The Association had a number of noteworthy leaders such as the late Chapson Jabulani Butale who later became a parliamentarian and cabinet minister and Edmond Moabi, a disciplinarian and focused hard worker who constantly reminded the employer of its debt to the employee. There was also Pius Mokgwathi, the revolutionary who mobilised Association members around their issues and created a militant membership and victories were won under his leadership. This is the man who put up his house for sale so that the Association could afford court costs in a legal battle with government.

And then there was Gabatsoswe  Lere Lebitsa who led the great strike of 2002; in which workers in the local Authorities countrywide were mobilised in an industrial action that paralysed the country and caused government to address the demands of the workers; a man who under his leadership BULGSA Vision 2004 was fashioned, a document that informed the current achievements in BLLAHWU (a fact that Baeng himself admitted in a recent regional meeting in Palapye) including the plot on which the Association offices stand and the very struggle to unionise public sector Associations.
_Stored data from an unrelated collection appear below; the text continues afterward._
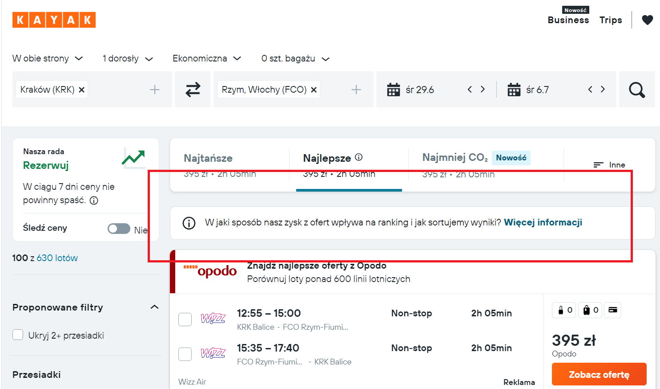Select the Najmniej CO₂ tab
Screen dimensions: 660x389
(455, 158)
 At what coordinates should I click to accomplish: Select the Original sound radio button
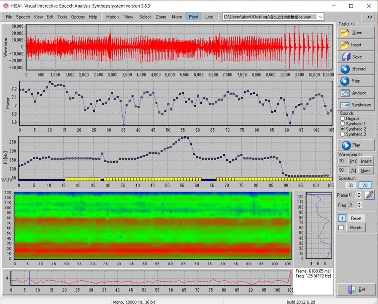(x=342, y=119)
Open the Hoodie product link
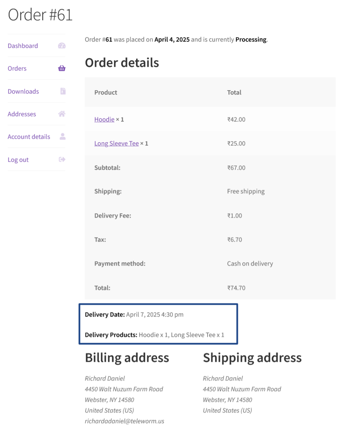The height and width of the screenshot is (435, 343). (104, 119)
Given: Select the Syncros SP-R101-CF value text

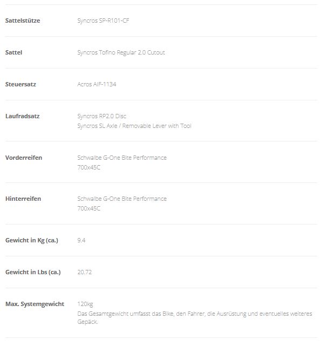Looking at the screenshot, I should (x=103, y=21).
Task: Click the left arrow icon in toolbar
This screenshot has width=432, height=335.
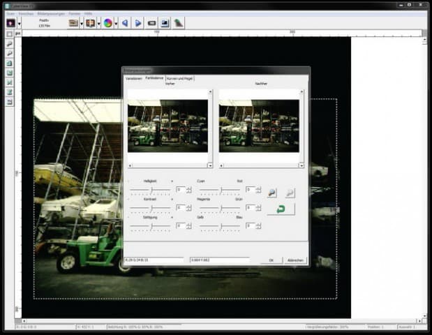Action: 125,22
And now Baeng wants to make the nation believe that all these men acted in the manner they did within an Association that 'did not have an ideological philosophy.' Implying that they themselves were without ideology. 
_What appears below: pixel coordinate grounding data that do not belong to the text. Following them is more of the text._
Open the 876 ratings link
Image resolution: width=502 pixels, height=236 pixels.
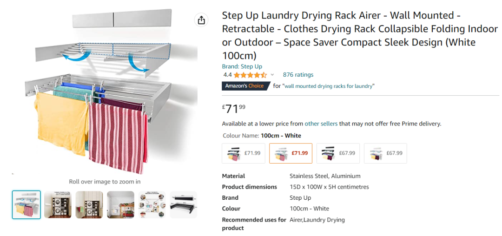tap(298, 75)
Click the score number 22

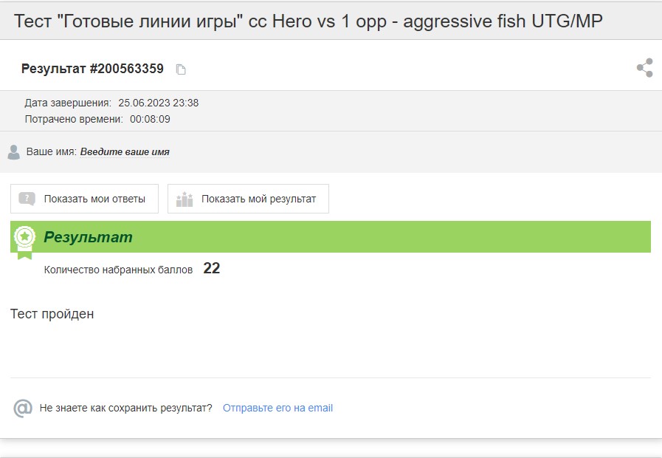click(x=212, y=268)
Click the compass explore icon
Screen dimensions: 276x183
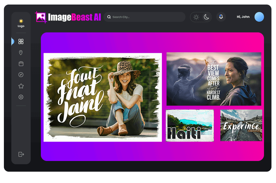tap(21, 75)
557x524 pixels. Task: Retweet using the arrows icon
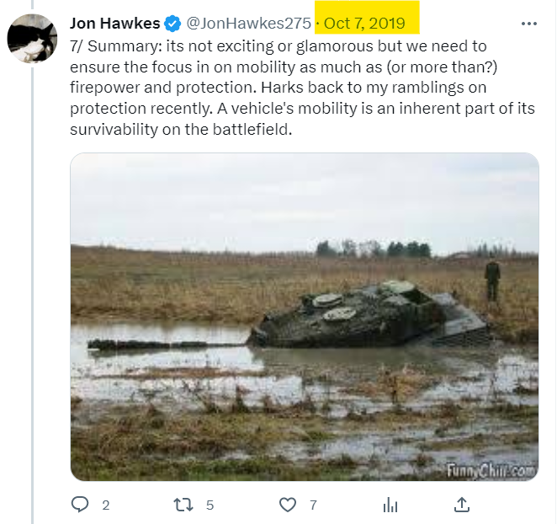[183, 505]
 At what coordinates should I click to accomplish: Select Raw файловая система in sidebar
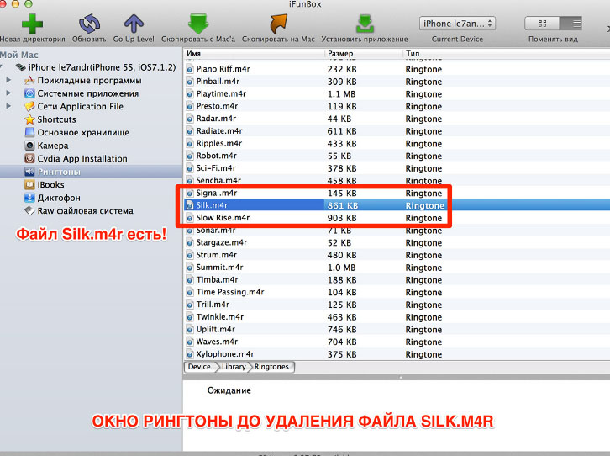click(85, 211)
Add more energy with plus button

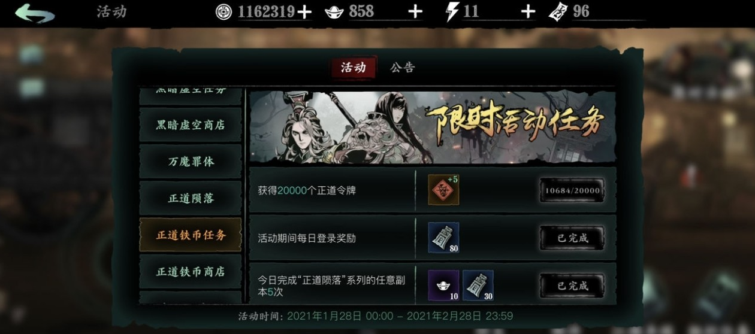pos(527,12)
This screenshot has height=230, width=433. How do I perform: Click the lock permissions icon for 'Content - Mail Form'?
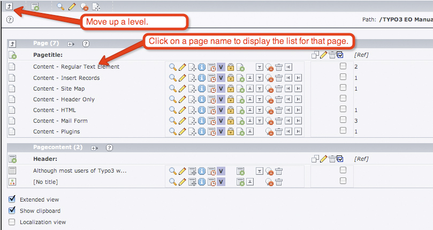pos(231,121)
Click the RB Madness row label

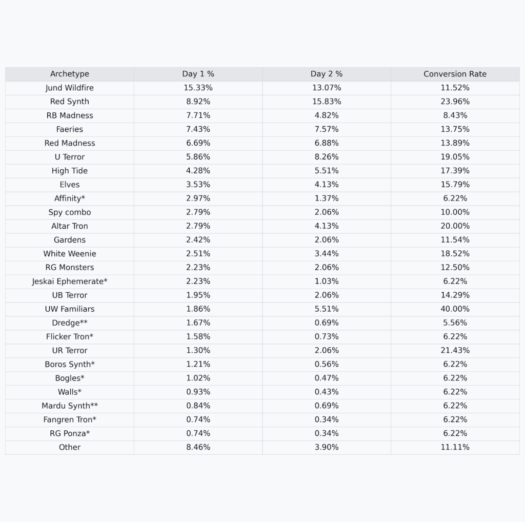pos(70,115)
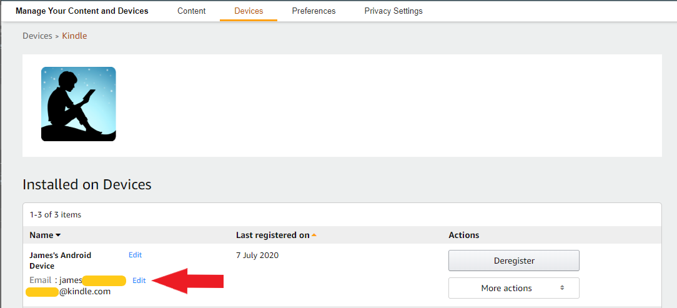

He claims to have given the union 'a working class ideology.' But then BULGSA adopted the working class ideology document during the 2003 Annual General Conference held in Shoshong under the theme: BULGSA Setting an Agenda for Workers - A painful undertaking.

The then president of the Association was David Kanje. Kanje did not give the Association its ideology, it always had an ideology, but the production of the working class ideology document was an effort of several structures of the Association. The idea of a document of the working class ideology came out of a presentation made by Taolo Lucas in a workshop organised by Gaborone Branch, seeking among other things, to establish a foundation for a formal ideology for the Association to be proposed for adoption at the next Annual General Conference.

If anything, Baeng took away the working class ideology from local authorities' workers. For one it was during his tenure that the union abandoned its struggle to set an agenda for workers through unifying the working class by fostering and sustaining unity in the unions which are the only formal structures of the working class. Instead, the man has aligned himself with neo liberal forces which have taken over the trade union movement and have torn it into two opposing federations and are busy using the unions to amass personal wealth and power.The BLLAHWU outgoing president has been in the forefront of efforts to keep Trainers and Allied Workers Union (TAWU) and Botswana Government Workers Union (BOGOWU) out of the Public Service Bargaining Council in spite of the fact that the unions are recognised by the employer and that they have memberships which are entitled to representation in the bargaining council. And in an absurd move recently, BLLAHWU and its gang, BTU, BOSETU, BOPEU and Manual Workers Union actually called a strike to block the entry of other trade unions into the bargaining council, in total disregard of solidarity among workers which is one of the core principles of the working class ideology.It is this man who has clearly acted contrary to the working class interests, who now wants to be portrayed as the man who delivered BULGSA from darkness. 

Now, back to the definition of an ideology; an ideology can be defined as a set of ideas and beliefs that can be used to understand phenomenon and guide action. It is hoped that Baeng will benefit from this definition and perhaps begin to subscribe to the 'ideology of truth.' It will probably be profitable for him to also note that 'One problem is that ideological consensus can be mistaken for an absence of ideology.' Allan R. Ball & B. Guy Peters (2005, p.305).